PIX

Hoje o Brasil entrou no radar dos Estados Unidos de novo. O motivo? A boa e velha pirataria. Segundo eles, estamos deixando rolar solto a venda de produtos falsificados, desbloqueio de videogames, caixinhas de IPTV pirata e tudo mais que aparece em lugares como a ‘25 de Março’, no centro de São Paulo.

Nada muito novo sob o sol. O Brasil já foi citado outras vezes em relatórios internacionais por supostamente não proteger direito a propriedade intelectual. Mas agora o buraco é mais embaixo: os EUA abriram uma investigação formal usando a tal da Seção 301, uma lei deles que permite aplicar sanções comerciais contra países considerados desleais no comércio.

Em outras palavras, se eles não gostarem da resposta do Brasil, podem cobrar ainda mais tarifas em cima dos nossos produtos, ou dificultar negociações. Tudo isso por conta da pirataria. Sim, mais tarifas.
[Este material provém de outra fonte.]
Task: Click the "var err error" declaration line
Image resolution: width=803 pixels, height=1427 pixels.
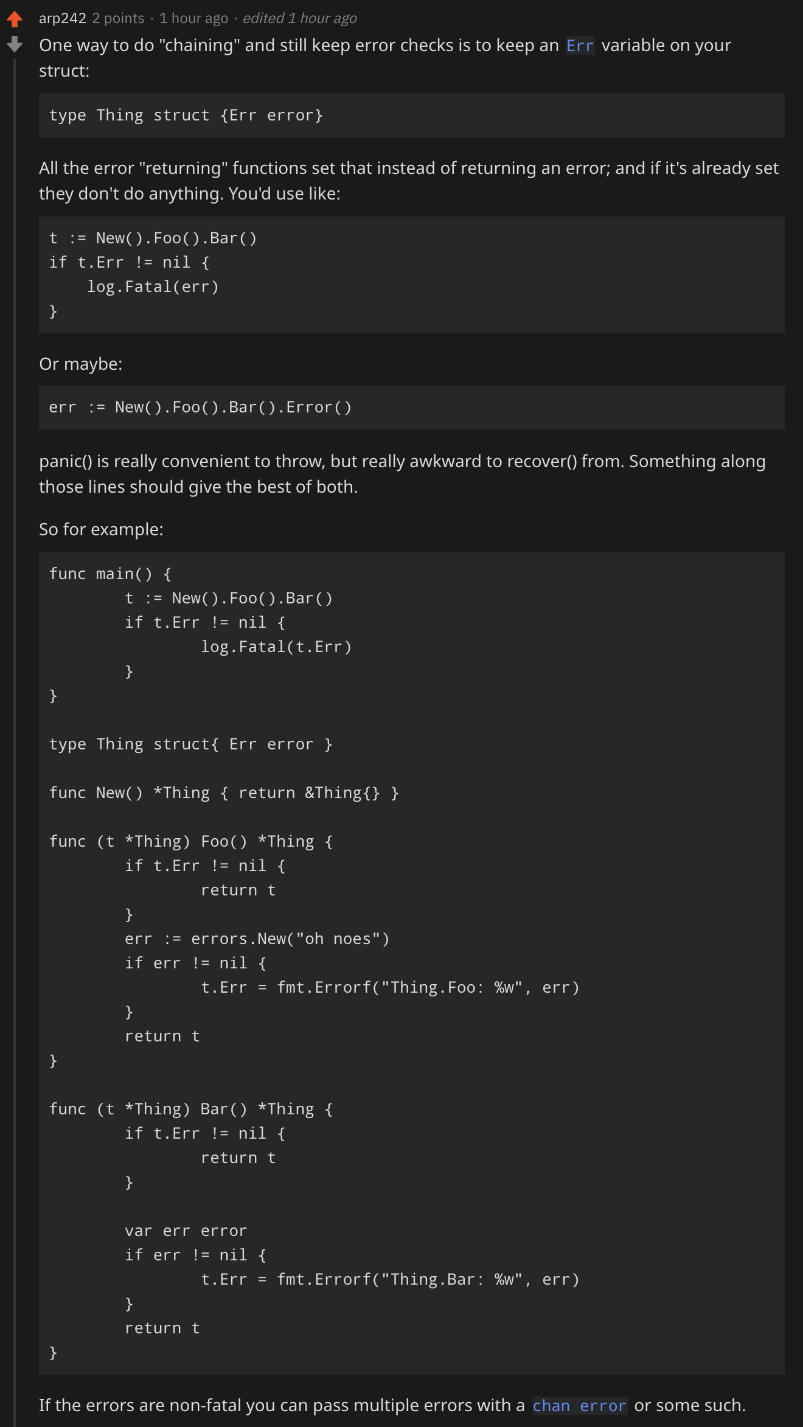Action: (x=185, y=1230)
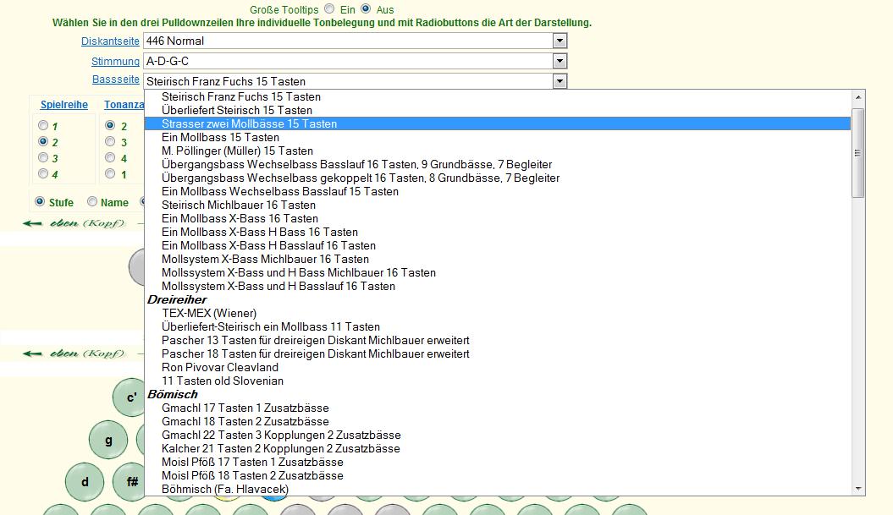This screenshot has width=893, height=515.
Task: Open the Diskantseite link
Action: click(x=110, y=41)
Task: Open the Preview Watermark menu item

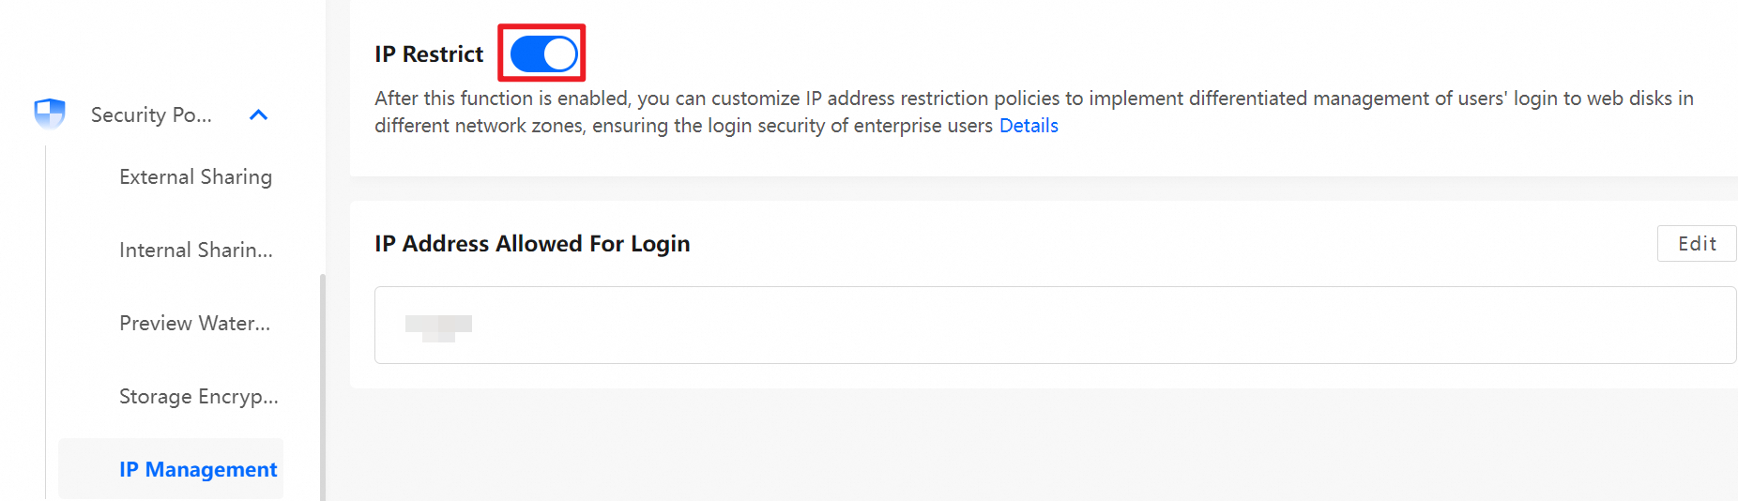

Porque parece que não basta exportar soja, carne e minério: a gente também tem que seguir as regras do jogo deles, mesmo quando o jogo ignora nossas desigualdades.

E tem mais: o relatório ainda menciona um certo desconforto com o crescimento do Pix como meio de pagamento rápido e difícil de rastrear em transações ilegais. Em tom de crítica velada, os EUA apontam que o Pix pode estar facilitando esse “mercado informal digital”, como se a solução fosse travar a tecnologia em vez de enfrentar a desigualdade que sustenta esse sistema.

Mas peraí. A conversa não pode ser só sobre leis, comércio e métodos de pagamento. Tem uma questão mais profunda rolando aqui. Porque o que os EUA chamam de “ameaça à indústria criativa” é, pra muita gente aqui, a única forma de ter acesso a cultura, diversão e tecnologia. Em um país tão desigual quanto o nosso, nem todo mundo pode pagar por um jogo original, um streaming, um canal por assinatura. Não é questão de escolha. É questão de realidade.

Sim, tem quem lucre com a pirataria. E isso precisa ser discutido. Mas também tem uma diferença entre quem vende DVD pirata na calçada pra pagar o aluguel e quem fatura milhões com serviços clandestinos. E o problema é que, pro olhar de fora, tudo isso é colocado no mesmo balaio.

Quando os EUA chamam a ‘25 de Março’ de “mercado notório”, o recado é claro: “vocês não estão fazendo nada pra resolver isso”. Mas a gente também pode responder: “e vocês, o que têm feito pra combater a exclusão digital e cultural que também vem do modelo de mercado de vocês?”

Pode parecer que a gente está sempre batendo na mesma tecla, e talvez até soe repetitivo falar disso de novo. Mas a verdade é que a pirataria no Brasil é reflexo de um sistema injusto. Não é só sobre burlar a lei. É sobre sobreviver, participar, se entreter, aprender, se sentir incluído.

E não, isso não significa passar pano ou dizer que tudo está certo. Mas também não dá pra tratar o tema com a mesma lógica de quem vê o mundo da janela de um prédio espelhado em Nova York.

Se os EUA querem pressionar, beleza. Mas talvez a melhor resposta do Brasil não seja apenas colocar mais fiscal na rua. Talvez seja abrir um debate mais honesto sobre por que o acesso à cultura, à arte e ao conhecimento ainda é visto como privilégio.

Esse é o ponto.

E a gente precisa enfrentar isso de frente, com coragem e sem vergonha de continuar essa discussão.